Close Liaisons features Mylar balloons and science fiction by Barbara Custer

SF involving balloons and war $1.49

How much should you charge for your eBook? Some folks believe that charging $2.99 and less will result in more sales. The 99-cent novellas will make good publicity, an easy way to get to know an author’s style of writing. If nothing else, it will generate balloon money for the author and publisher. But I know of people who started out at $5.25 for their book, and when they lowered it to $2.99, sales tanked. What’s more, the lower price cut into their royalties.

Amazon likes to recommend prices when I upload Kindle books for myself or for NTD authors.  Basically, anything over $7 or under $3 won’t earn much. However, if you’re charging more for your eBook, you might want to run promos and specials where people can get the book for much less, thus meaning a larger audience. Many variables go into pricing and you might want to consider several things when you price your eBook, especially if you’re selling through multiple distributors.

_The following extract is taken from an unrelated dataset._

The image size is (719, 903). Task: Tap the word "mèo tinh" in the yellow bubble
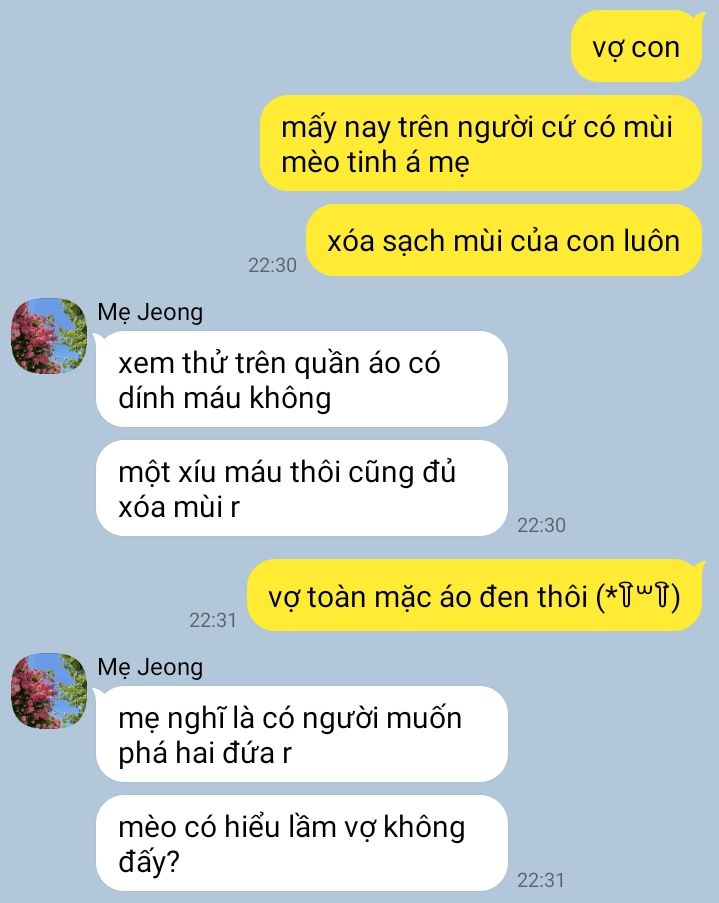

  • The size of your eBook. If you’ve written a 10,000 word novelette, you’d charge much less than you would for your 80,000 opus magnum. It’s a matter of fairness. Why charge $4.99 for an eBook that would only have twenty pages in print form? It would be like charging someone $20.00 (the cost of a balloon bouquet) for one balloon. In tandem, consider your primary goals, that is, education versus entertainment. People will shell out more money for vital information, such as tips on winter driving and survival then they might for tales about Mylar balloon adventures.
  • Consider what other authors charge for the same size and genre. If you’re charging $10 for a 30,000 word zombie tale, but other authors are charging $1.99 for the same type of book, yours won’t sell many copies. If you’re only selling off your own website, you might have more leeway with price. My experience has been that most people prefer shopping through Amazon or Barnes & Noble over a private website. Why? If you shop on the NTD website, you’ll need a PayPal account, which requires a password. For that reason, I always provide links to Amazon, Smashwords, and Barnes & Noble. Most seller websites involve setting up an account and a password. It’s easier to remember one password (Amazon) than tracking different passwords for multiple websites.
  • What are your plans for your book? If your work is a 10,000-word novelette, it can serve as an intro to your larger, more expensive works. Most folks won’t mind shelling out 99 cents for such a story. Your book—and your ideas—will fall into more hands. If they like your work, you’ve got more potential buyers for your larger stories. If you don’t have a 99-cent eBook, you might want to create one. Your entry-level priced eBook will give readers a chance to know your work.
  • How large is your following? If you’re anything like Stephen King or Jonathan Maberry, your publisher might sell your eBooks for $10 each and more. That’s because both authors have dedicated fans who love their writing so much that they’ll gladly pay that to read their fiction. If you’re pitching to total strangers, they’ll balk, especially if they see other books of the same genre sell for $3.99.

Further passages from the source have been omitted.